Tête et turban, bien entendu.
Les vers suivants sont une prédiction du chapeau de cardinal, que M. le cardinal de Bouillon obtint quelque temps après :
Le duc d’Albret donne à l’étude
Sa principale inquiétude.
Toujours il augmente en savoir;
Je suis jeune assez, pour le voir
Au-dessus des premières têtes.
Son bel esprit, ses mœurs honnêtes,
L’élèveront à tel degré,
Qu’enfin je m’en contenterai.
Il eut bientôt lieu d’être content, car le duc d’Albret fut créé cardinal du titre de Saint-Pierre aux liens, le 4 d’août de cette même année 1669, par le pape Clément IX, à la nomination du roi. Le poète, ravi de sa prophétie, en fit ces vers :
Je n’ai pas attendu pour vous un moindre prix;
De votre dignité je ne suis point surpris :
S’il m’en souvient, seigneur, je crois l’avoir prédite.

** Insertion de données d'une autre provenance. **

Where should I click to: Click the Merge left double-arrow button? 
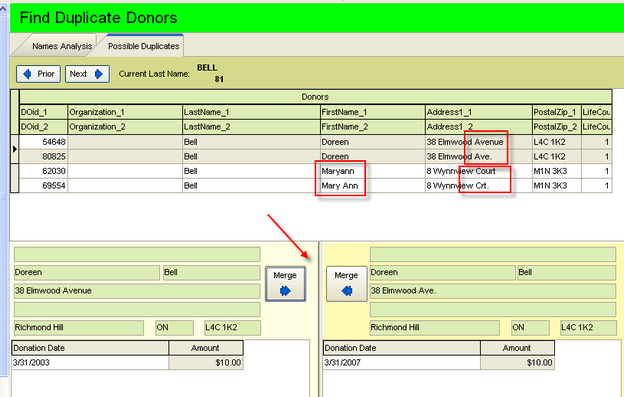(x=346, y=284)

Vous voilà deux fois prince, et le rang glorieux
Est en vous désormais la marque du mérite,
Aussi bien qu’il l’étoit de la faveur des cieux.
Pendant qu’il écrivoit sa lettre, l’élection se fit en Pologne. Tous les prétendants étrangers furent exclus, et l’argent, employé par eux, devint inutile :
On s’est en Pologne choisi
Un roi, dont le nom est en ski¹?
Notre argent, celui des États,
Et celui d’autres potentats,
Bien moins en fonds, comme on peut croire,
Force santés aura fait boire,
Et puis c’est tout. Je crois qu’en paix,
Dans la Pologne, désormais,
On pourra s’élire des princes,
Et que l’argent de nos provinces
Ne sera pas, une autre fois,
Si friand de faire des rois.
Ainsi notre poète avoit l’œil à tout, parloit de tout, et parloit de tout très-bien. Sur la fin de ses jours, il écrivoit des lettres à M. le prince de Conti et à M. de Vendôme, dans le même genre. Son commerce dans tous les temps a toujours été avec tout ce qu’il y avoit de plus grand.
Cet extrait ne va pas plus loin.